Health insurance and protection industry experts say the new rules will mean companies stand to benefit as they pay closer attention to the health and wellbeing of their workers – which should result in a drop in absence rates, an increase in productivity and an improved work-life balance for staff.
Katharine Moxham, spokesperson for GRiD, the trade body for the group protecton industry, said she believes that the new legislation will encourage employers to beef up their employee benefits offering to make sure it is attractive to staff – and pays dividends for their bottom line too.
Moxham also said that with the current Covid-19 pandemic, “a spotlight has already been shone” on how employers support those that are absent. She said that while some employers will only offer the bare minimum Statutory Sick Pay, others will go much further, extending the time they pay absent staff, and extending the amount they pay.
According to Moxham, those employers that want to demonstrate how much they care for their staff offer much fuller support that goes beyond pay, such as access to health and wellbeing specialists, early intervention and rehabilitation, bereavement counselling and specialist therapies.

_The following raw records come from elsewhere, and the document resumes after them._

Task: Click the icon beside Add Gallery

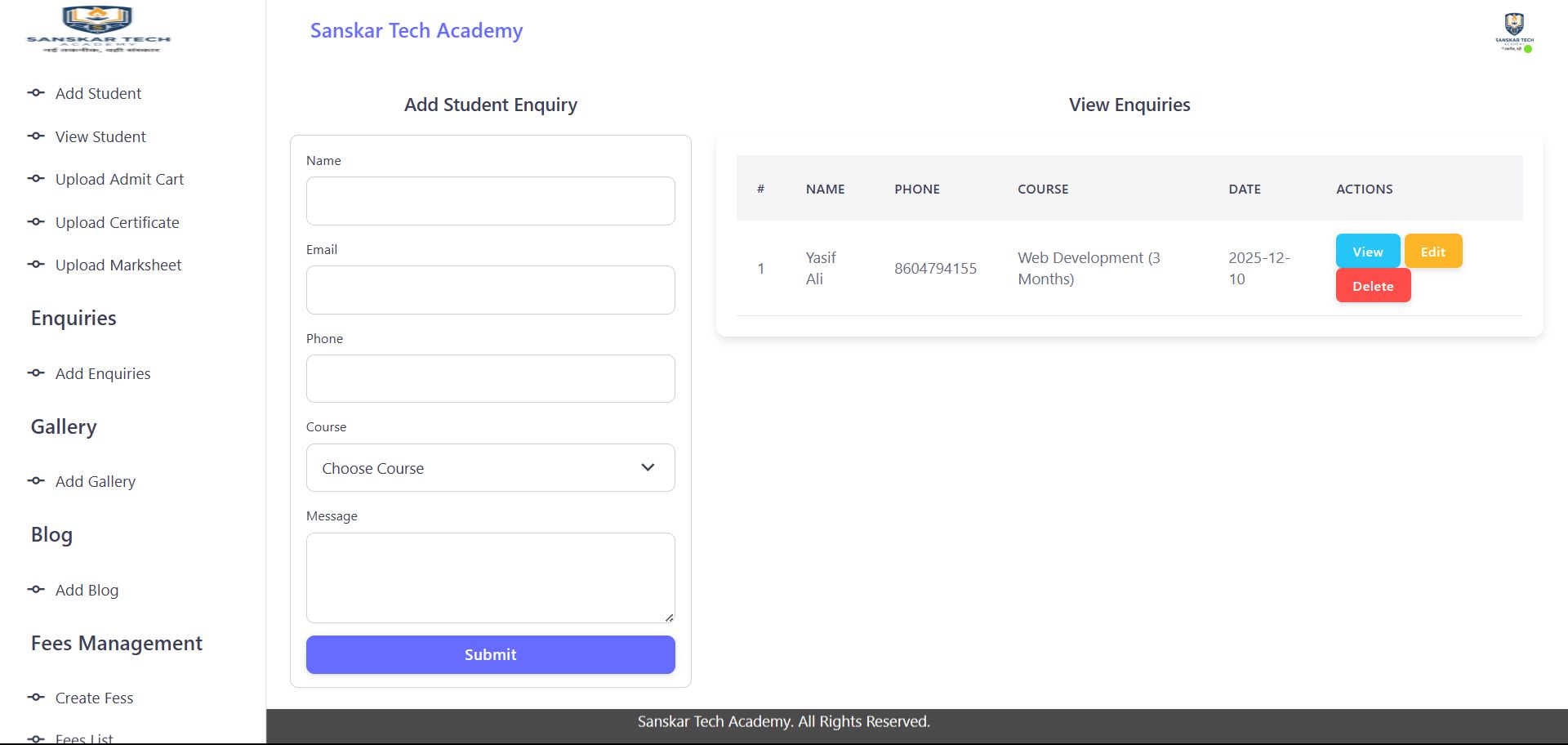Action: pyautogui.click(x=36, y=481)

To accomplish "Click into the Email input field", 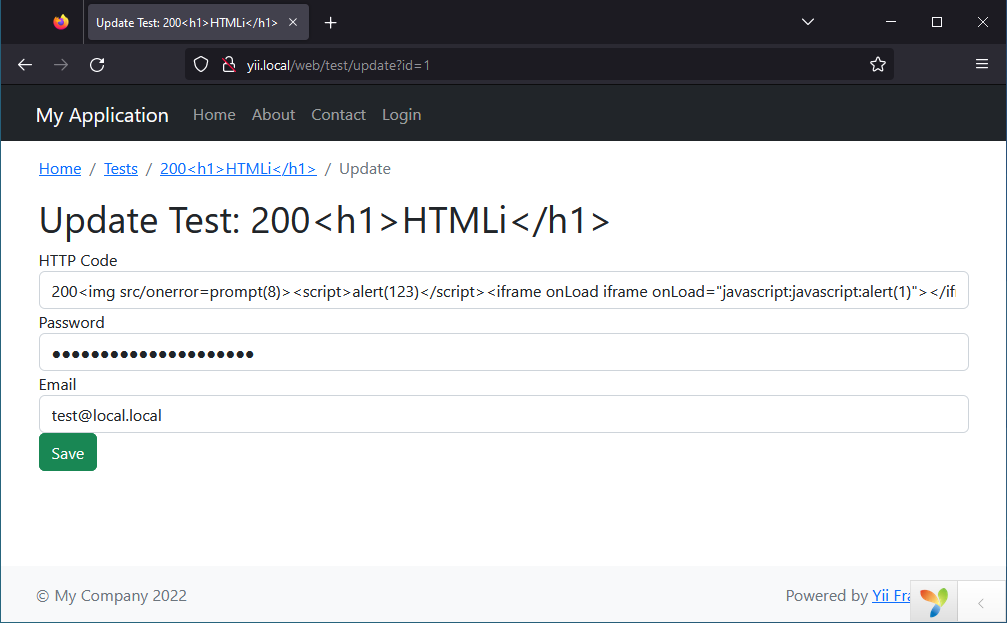I will pyautogui.click(x=503, y=415).
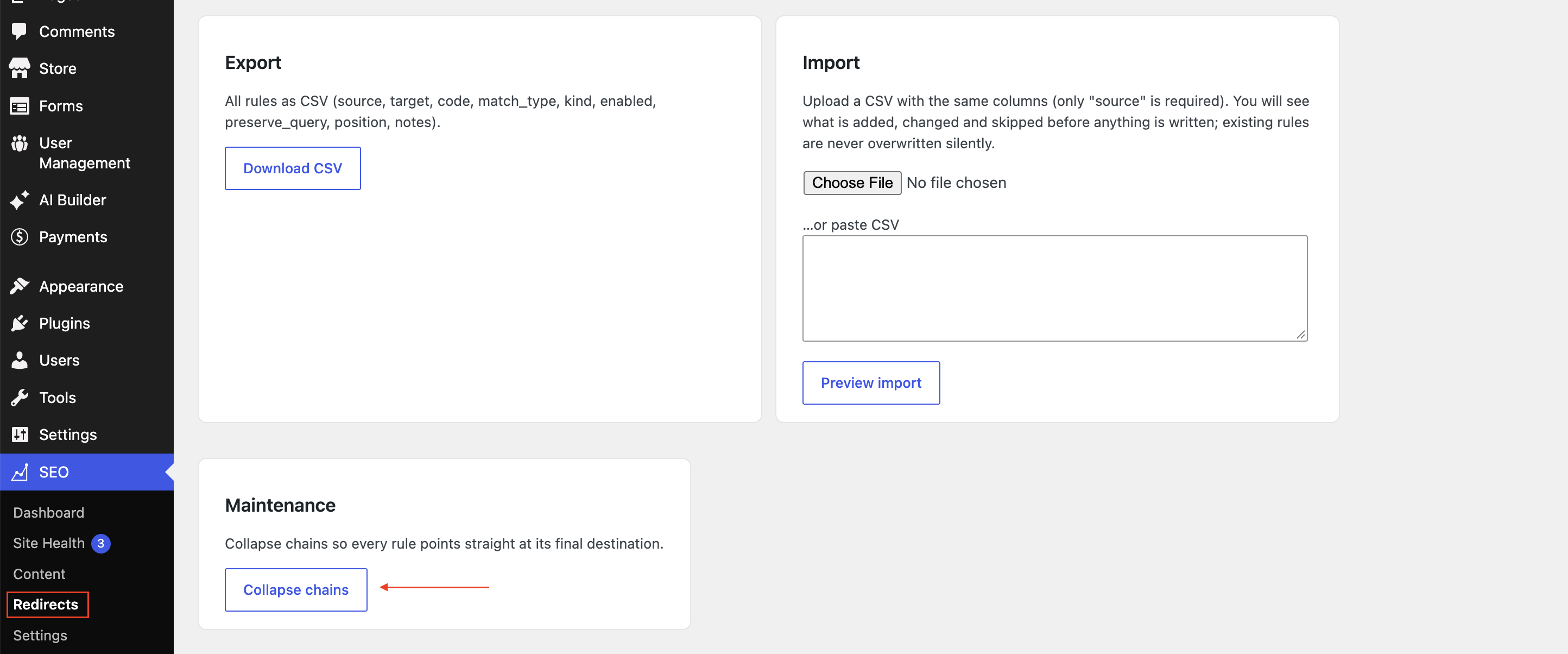Click the Plugins plug icon

tap(20, 323)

Moxham said that many employers talk about valuing their most important asset and communicating how staff are looked after when absent is a “clear demonstration” of just how much they are valued in practice.
She said: “Having to tell staff exactly how they’re looked after if absent means there’s now nowhere to hide for those that do the bare minimum.

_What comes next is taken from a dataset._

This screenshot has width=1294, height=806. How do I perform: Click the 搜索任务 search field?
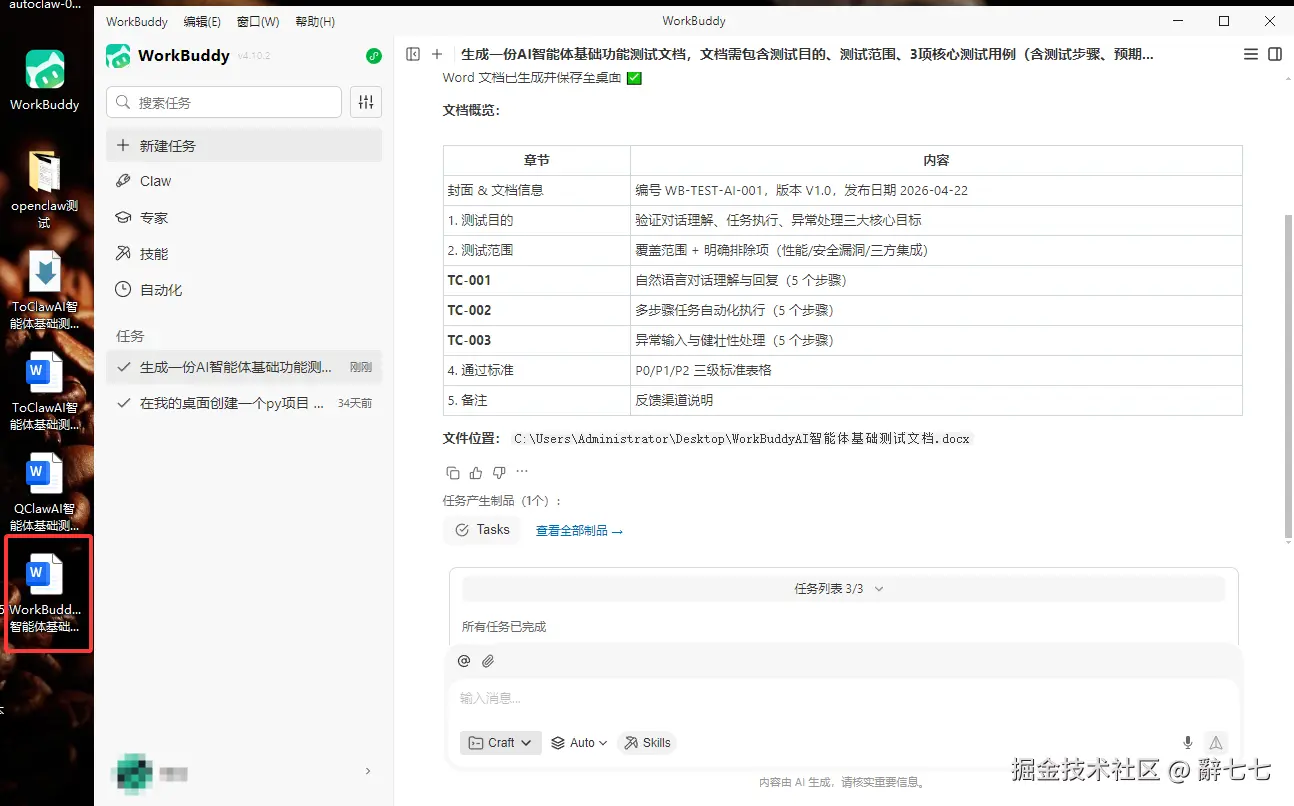224,102
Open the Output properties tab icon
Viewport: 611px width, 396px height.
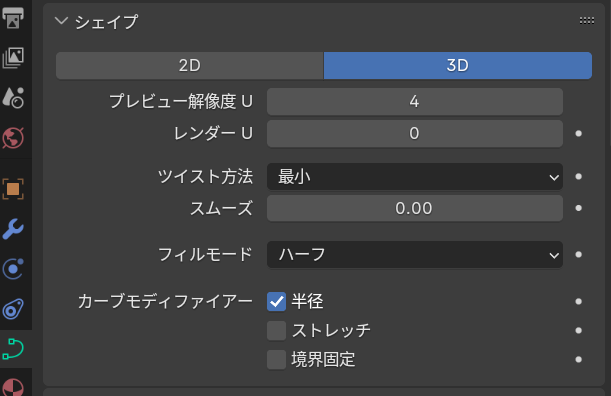click(x=13, y=17)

“Telling staff about their benefits on day one is all about the feel-good factor, and that will be sorely missing for employers that don’t support their staff particularly well.”
Moxham said that many employees often assume that their employer will look after them if they are unable to work through sickness or injury but many only find out they are not so well supported once they are absent.

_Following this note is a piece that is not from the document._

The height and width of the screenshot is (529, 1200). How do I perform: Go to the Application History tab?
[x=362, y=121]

She said the new rules mean that from today, workers should know from day one exactly what to expect from their employer.
She said: “If companies don’t do much to look after absent staff, they may see staff not staying as long as they had hoped, instead choosing to work for an employer that values them more highly. Many companies offer enhanced support, and they’ll be the winners.”
The introduction of the new legislation is “a very positive move”, she added.
She said: “A big battle we have in the world of employee benefits is employers and employees not always fully understanding the detail of the benefits they offer. Making support for absence transparent from day one means employers have to be clear themselves about what they offer, and employees will be able to understand it too.”